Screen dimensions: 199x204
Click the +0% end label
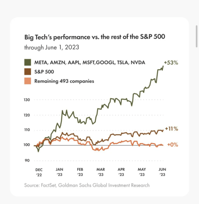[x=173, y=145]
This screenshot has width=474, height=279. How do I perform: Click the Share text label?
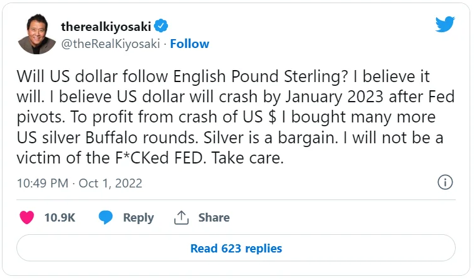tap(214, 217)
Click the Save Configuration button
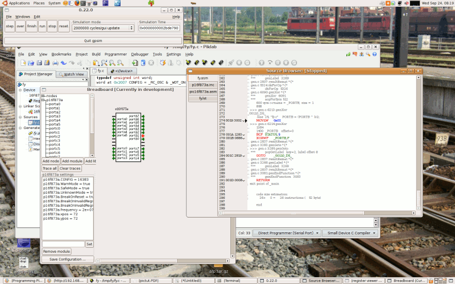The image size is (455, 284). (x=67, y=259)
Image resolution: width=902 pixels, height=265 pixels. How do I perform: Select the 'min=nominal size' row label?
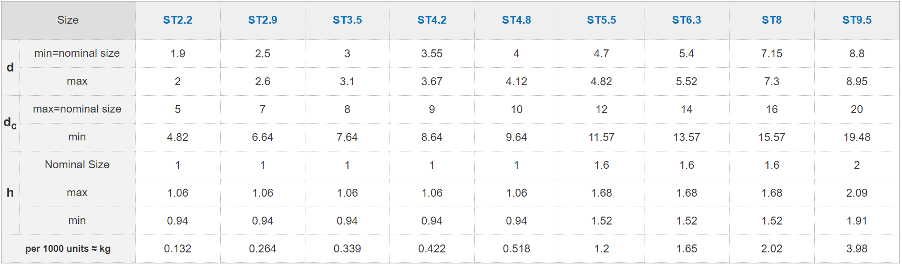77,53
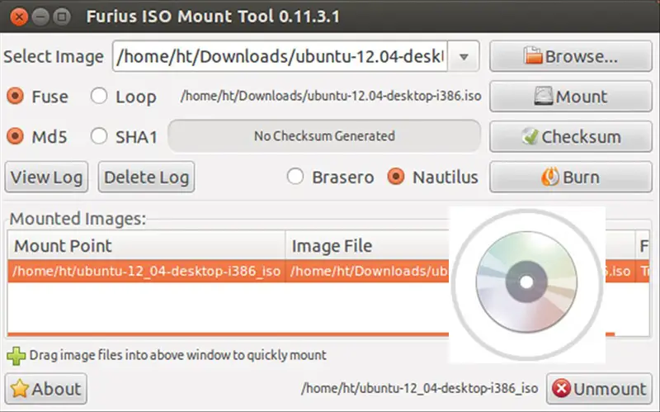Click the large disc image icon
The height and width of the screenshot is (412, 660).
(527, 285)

- - - -

Pictures must be left out. Return verbatim only the lines from the line with "This screenshot has" through the final line of the material above, including both ends.

This screenshot has width=474, height=279. How do I perform: Click the Share text label?
tap(214, 217)
Click the Save Configuration button
The image size is (455, 284). (x=67, y=259)
Image resolution: width=902 pixels, height=265 pixels. How do I perform: Select the 'min=nominal size' row label?
77,53
Click the large disc image icon
The height and width of the screenshot is (412, 660).
(527, 285)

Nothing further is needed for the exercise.